- **WHAT THE TASK REQUIRES**
Return the data below exactly, but only from the line containing "Task: Click the" through the line containing "800x768 pixels.", with both of those lines included.

- **THE RECORDS**
------------------------------
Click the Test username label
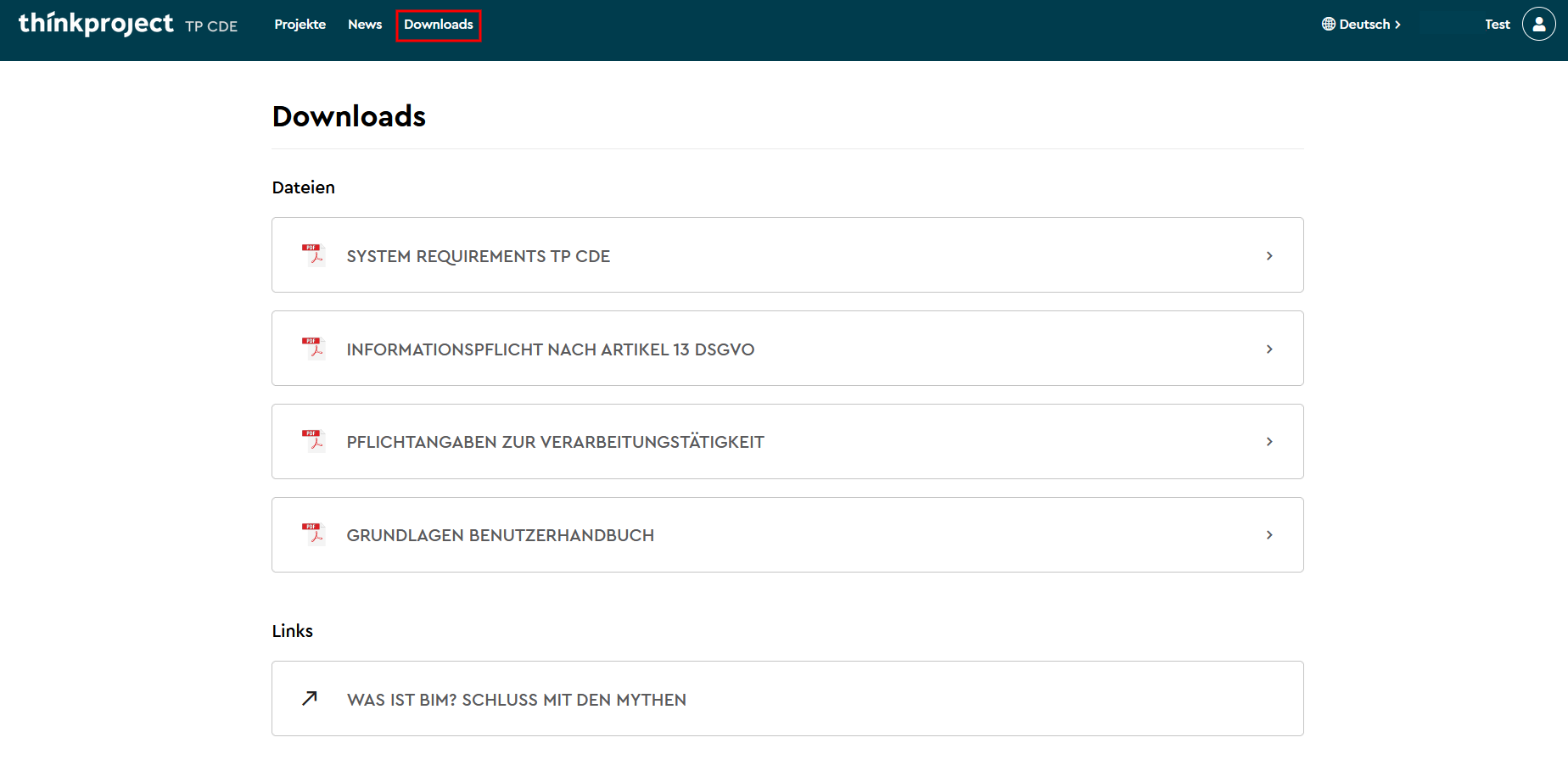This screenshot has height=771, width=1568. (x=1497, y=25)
------------------------------
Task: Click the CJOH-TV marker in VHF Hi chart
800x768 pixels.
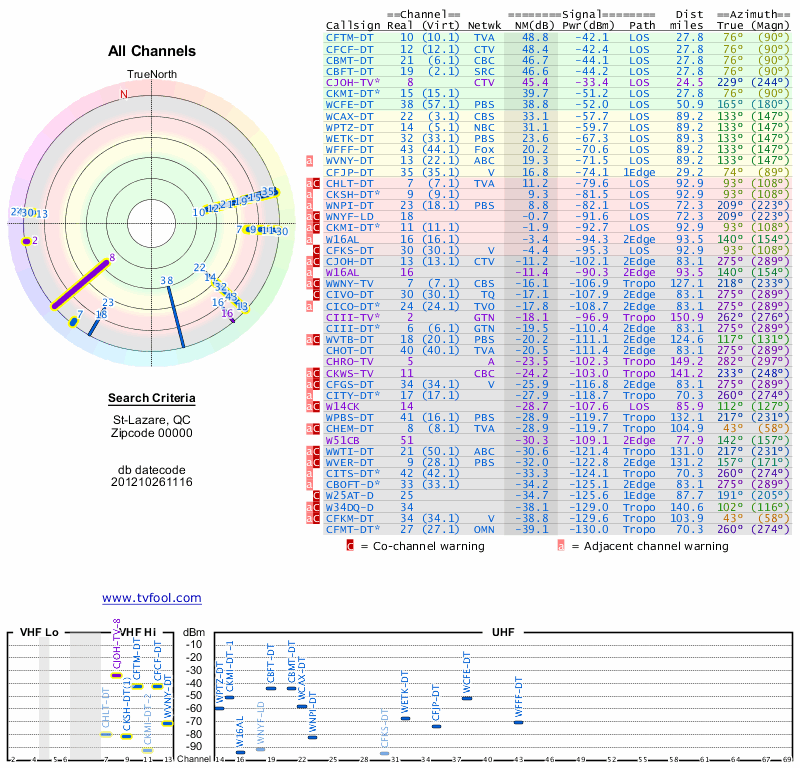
------------------------------
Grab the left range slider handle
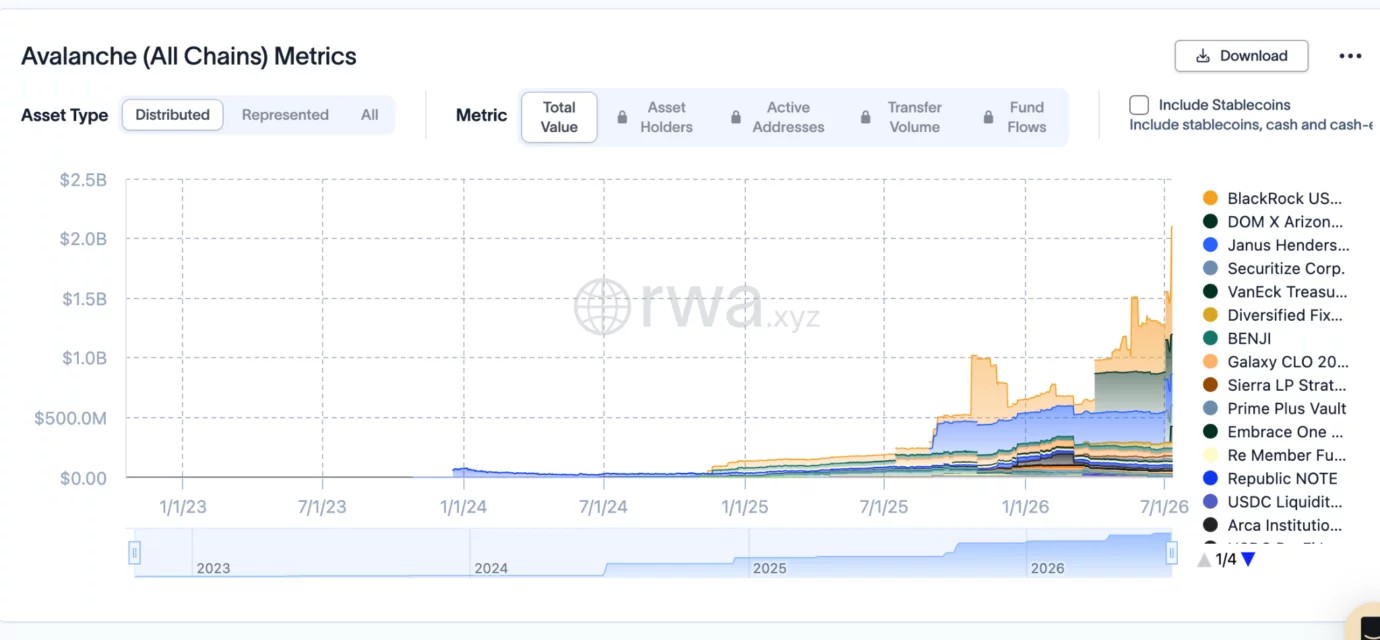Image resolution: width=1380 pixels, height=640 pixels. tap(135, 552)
------------------------------
- **ANSWER BOX**
Task: Click the CJOH-TV marker in VHF Hi chart
800x768 pixels.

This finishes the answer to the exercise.